Aprender a relajarse

Necesitamos liberar el estrés acumulado, pero no siempre sabemos cómo. La gente nos dice: “desconecta, olvídate de todo”, y nosotros lo miramos con los ojos como platos pensando “sí, sí, si eso es lo que me gustaría, pero no sé cómo”.

Los síntomas del estrés no son fáciles de llevar. Pueden ir desde sólo una leve sensación de nerviosismo a un cuadro complejo con taquicardias, falta de aire y opresión en el pecho, incluso cambios físicos como dolores de cabeza, estómago o problemas dermatológicos. Hay quien es incapaz de conciliar el sueño, quien no deja de darle vueltas a la cabeza preocupándose por mil y un temas o sus emociones cambian desde la irritabilidad al enfado más desmesurado, pasando por la tristeza y el desasosiego.

Es cierto que liberarse del estrés no es sencillo y menos cuando nuestra vida diaria está llena de situaciones que demandan mucho de nosotros. A veces, no hay tiempo, los problemas se acumulan o nos rodean circunstancias que son inmanejables. Así, ¿quién puede aprender a relajarse?

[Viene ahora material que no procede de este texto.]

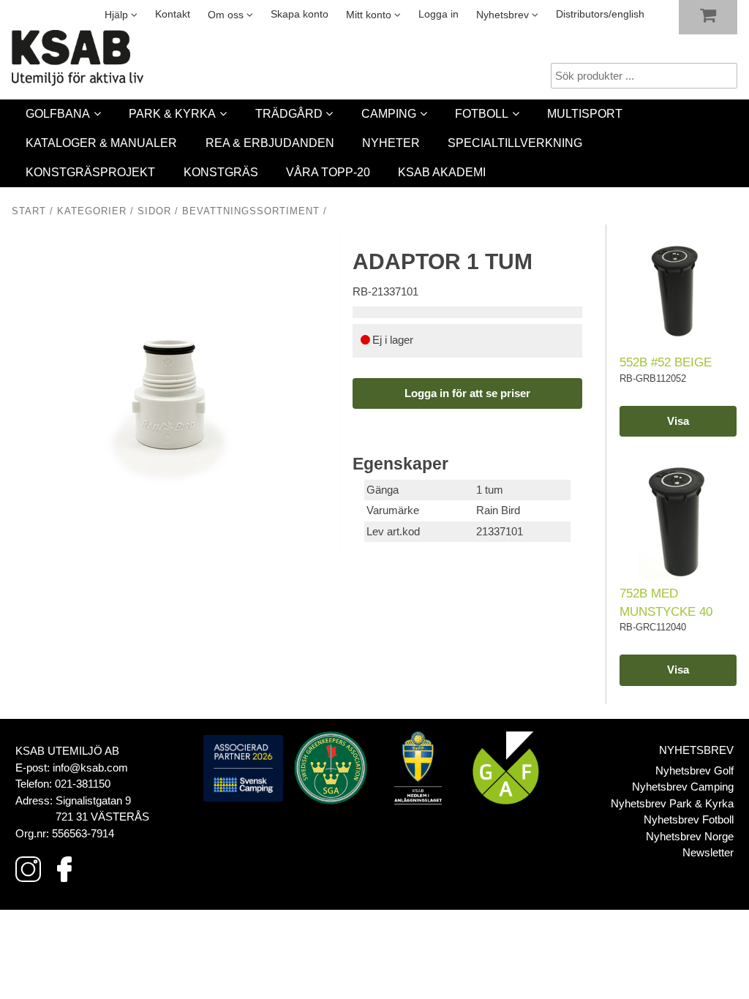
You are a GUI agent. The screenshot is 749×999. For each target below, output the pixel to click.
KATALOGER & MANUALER (101, 143)
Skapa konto (299, 14)
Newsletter (708, 852)
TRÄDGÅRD (289, 114)
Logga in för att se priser (467, 393)
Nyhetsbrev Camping (683, 786)
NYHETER (391, 143)
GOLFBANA (58, 114)
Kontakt (172, 14)
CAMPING (388, 114)
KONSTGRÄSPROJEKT (90, 172)
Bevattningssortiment (251, 211)
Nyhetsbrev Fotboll (689, 819)
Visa (678, 421)
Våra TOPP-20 (328, 172)
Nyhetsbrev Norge (690, 836)
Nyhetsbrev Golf (694, 770)
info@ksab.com (90, 767)
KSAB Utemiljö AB (67, 750)
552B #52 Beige (666, 362)
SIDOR (154, 211)
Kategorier (92, 211)
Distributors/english (600, 14)
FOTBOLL (481, 114)
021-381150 (82, 783)
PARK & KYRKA (172, 114)
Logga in (438, 14)
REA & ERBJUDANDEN (270, 143)
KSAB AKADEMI (442, 172)
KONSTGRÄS (221, 172)
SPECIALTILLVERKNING (515, 143)
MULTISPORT (584, 114)
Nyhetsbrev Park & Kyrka (672, 803)
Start (29, 211)
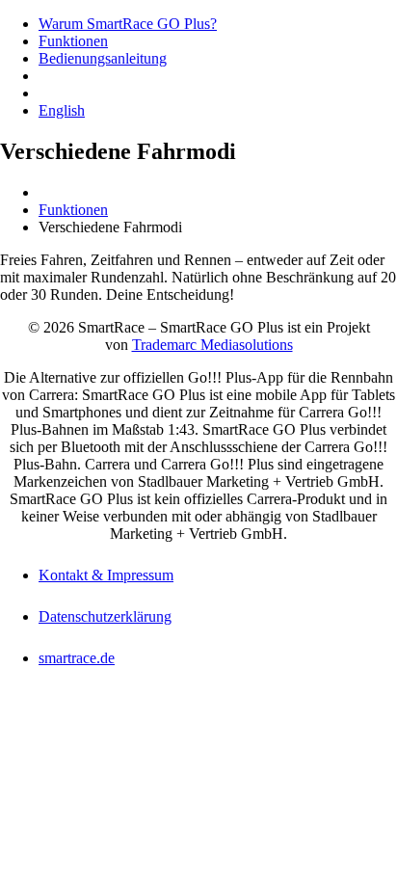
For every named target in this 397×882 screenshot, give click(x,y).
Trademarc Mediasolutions (212, 344)
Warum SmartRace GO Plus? (128, 23)
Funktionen (73, 41)
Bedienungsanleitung (103, 58)
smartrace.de (77, 658)
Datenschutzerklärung (105, 616)
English (62, 110)
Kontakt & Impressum (106, 575)
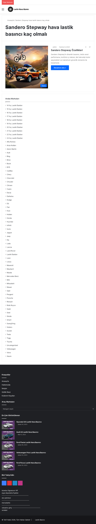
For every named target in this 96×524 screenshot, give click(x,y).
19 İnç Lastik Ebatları (14, 124)
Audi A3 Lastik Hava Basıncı (27, 432)
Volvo (9, 353)
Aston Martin (11, 149)
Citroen (9, 185)
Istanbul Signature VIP (10, 490)
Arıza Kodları (11, 145)
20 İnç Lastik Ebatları (15, 127)
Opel (8, 291)
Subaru (9, 327)
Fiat (8, 207)
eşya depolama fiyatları (10, 493)
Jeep (8, 236)
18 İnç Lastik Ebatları (14, 120)
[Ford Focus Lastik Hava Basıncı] (8, 466)
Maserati (10, 265)
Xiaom (9, 356)
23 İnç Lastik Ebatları (15, 138)
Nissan (9, 287)
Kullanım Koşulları (8, 396)
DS (8, 203)
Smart (9, 320)
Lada (9, 243)
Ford (8, 211)
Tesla (9, 334)
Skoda (9, 316)
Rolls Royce (11, 305)
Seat (8, 313)
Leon (9, 258)
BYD (8, 167)
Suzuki (9, 331)
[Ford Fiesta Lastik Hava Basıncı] (8, 445)
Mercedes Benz (12, 276)
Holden (9, 214)
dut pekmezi (6, 498)
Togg (9, 338)
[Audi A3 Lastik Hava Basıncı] (8, 435)
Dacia (9, 193)
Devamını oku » (60, 68)
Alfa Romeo (11, 142)
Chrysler (10, 182)
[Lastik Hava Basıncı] (19, 9)
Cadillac (10, 171)
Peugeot (10, 294)
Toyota (9, 342)
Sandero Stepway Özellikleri (67, 50)
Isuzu (9, 229)
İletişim (4, 388)
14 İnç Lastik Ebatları (14, 105)
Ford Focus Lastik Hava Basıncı (28, 463)
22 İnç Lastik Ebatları (14, 134)
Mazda (9, 273)
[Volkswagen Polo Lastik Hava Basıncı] (8, 455)
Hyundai (10, 222)
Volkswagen (11, 349)
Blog (8, 156)
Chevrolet (10, 178)
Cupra (9, 189)
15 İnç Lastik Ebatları (14, 109)
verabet (4, 510)
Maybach (10, 269)
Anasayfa (10, 20)
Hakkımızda (6, 385)
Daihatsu (10, 196)
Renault (10, 302)
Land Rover (11, 251)
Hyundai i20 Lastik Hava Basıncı (29, 422)
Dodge (9, 200)
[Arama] (93, 10)
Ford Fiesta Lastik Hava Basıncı (28, 442)
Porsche (10, 298)
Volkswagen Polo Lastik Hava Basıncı (31, 453)
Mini (8, 280)
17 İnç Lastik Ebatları (14, 116)
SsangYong (11, 323)
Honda (9, 218)
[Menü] (3, 10)
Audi (8, 153)
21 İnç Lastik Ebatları (14, 131)
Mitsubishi (10, 283)
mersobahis (6, 503)
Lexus (9, 262)
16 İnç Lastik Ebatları (14, 113)
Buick (9, 164)
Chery (9, 174)
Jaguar (9, 233)
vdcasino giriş (7, 508)
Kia (8, 240)
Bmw (9, 160)
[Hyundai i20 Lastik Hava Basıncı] (8, 425)
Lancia (9, 247)
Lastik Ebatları (12, 254)
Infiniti (9, 225)
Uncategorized (12, 345)
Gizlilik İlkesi (6, 392)
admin (55, 47)
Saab (9, 309)
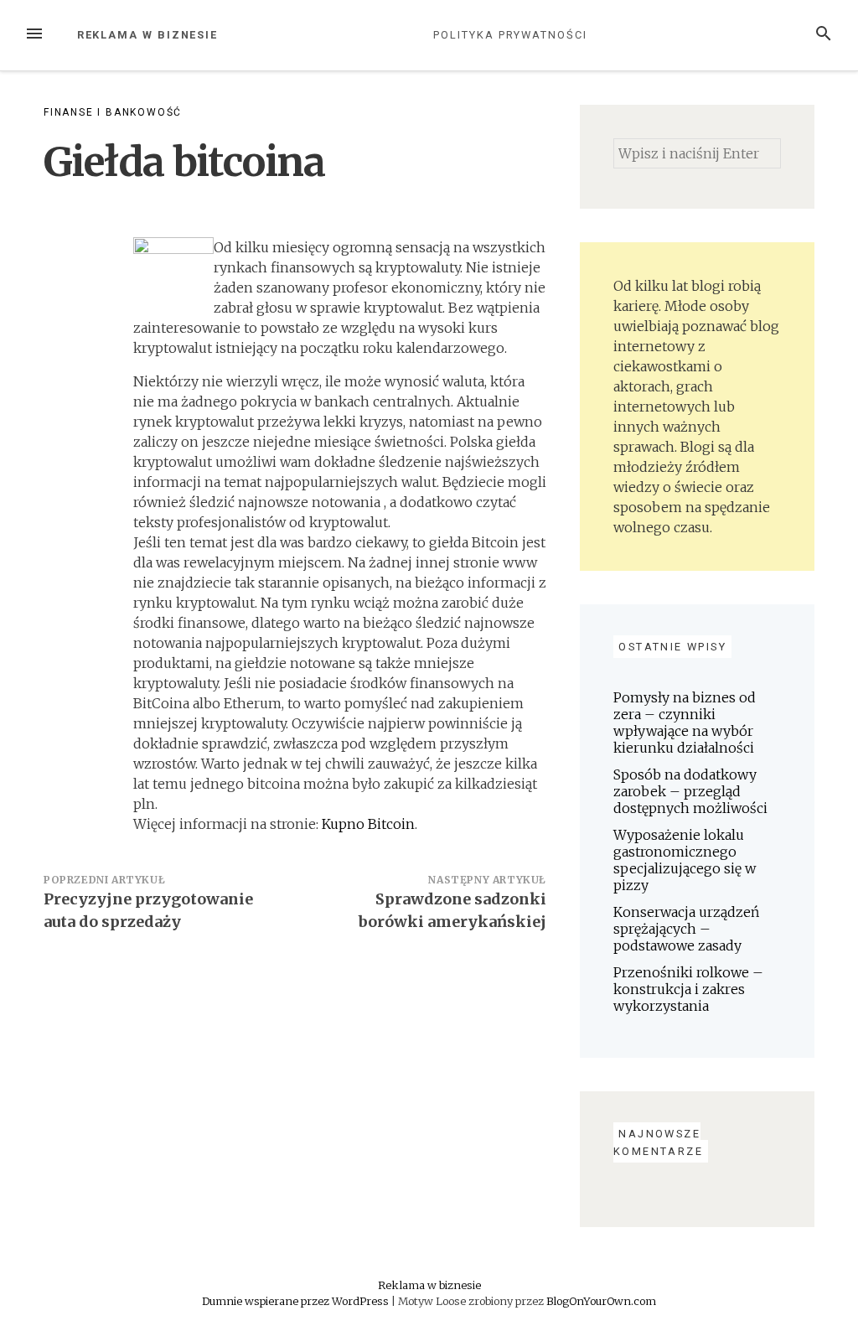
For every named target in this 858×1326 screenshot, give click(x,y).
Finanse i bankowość (113, 112)
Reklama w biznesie (148, 34)
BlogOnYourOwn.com (601, 1301)
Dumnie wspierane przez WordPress (296, 1301)
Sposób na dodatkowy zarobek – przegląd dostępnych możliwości (690, 791)
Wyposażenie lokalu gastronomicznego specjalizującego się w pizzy (684, 859)
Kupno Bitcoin (368, 824)
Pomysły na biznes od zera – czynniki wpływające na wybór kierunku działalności (684, 722)
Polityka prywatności (510, 34)
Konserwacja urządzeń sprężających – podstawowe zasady (686, 929)
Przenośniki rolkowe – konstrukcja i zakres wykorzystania (688, 989)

Ayudarte de un profesional te asegurará dar pasos en el sentido correcto. Según tu caso, son muchas las técnicas que se pueden utilizar o combinar algunas de ellas; pero no olvides que al final, todo depende de ti: de que las lleves a la práctica y seas disciplinado. ¿Cómo puedes aprender a relajarte?:

  • Las técnicas de relajación son una herramienta básica. Existe técnicas de relajación guiada en las que, paso a paso, te dirán cómo ir actuando. ¿Por qué son importantes? Cuando estamos estresados nuestros músculos están tensos, preparados para hacer frente a una situación que consideramos peligrosa; sin embargo para manejar las situaciones estresantes de nuestra vida diaria (competiciones, trabajo, niños…) no necesitamos esa activación muscular. La relación de Jacobson o la de Schuller te hará centrarte en esos signos de tensión y te enseñarán a relajar tu cuerpo, combinándolo con una respiración lenta y pausada, desde el diafragma.
  • Gestionar los pensamientos que nos provocan estrés. Esto es lo que responde a la pregunta ¿por qué yo me estreso en esta situación y otra persona no? Todo depende de tus pensamientos, de cómo interpretas la situación. Nuestra mente nos dice que esto es una amenaza, que debes ocuparte de todo, que no vas a ser capaz, que si hay algo que te preocupa debes estar siempre pensando en ello… Y esos pensamientos no te dejan en paz ni un segundo y disparan todo el mecanismo del estrés.
  • Habilidades para manejar las situaciones: desde tomar una decisión a saber decir que no, o ponernos en primer lugar en vez de hacerlo siempre todo por y para los demás.

Estas y otras son las múltiples herramientas que puedes tener en tus manos si deseas aprender a relajarte, vivir el ahora y disfrutar un poquito más en lugar de estar todo el día preocupado y estresado.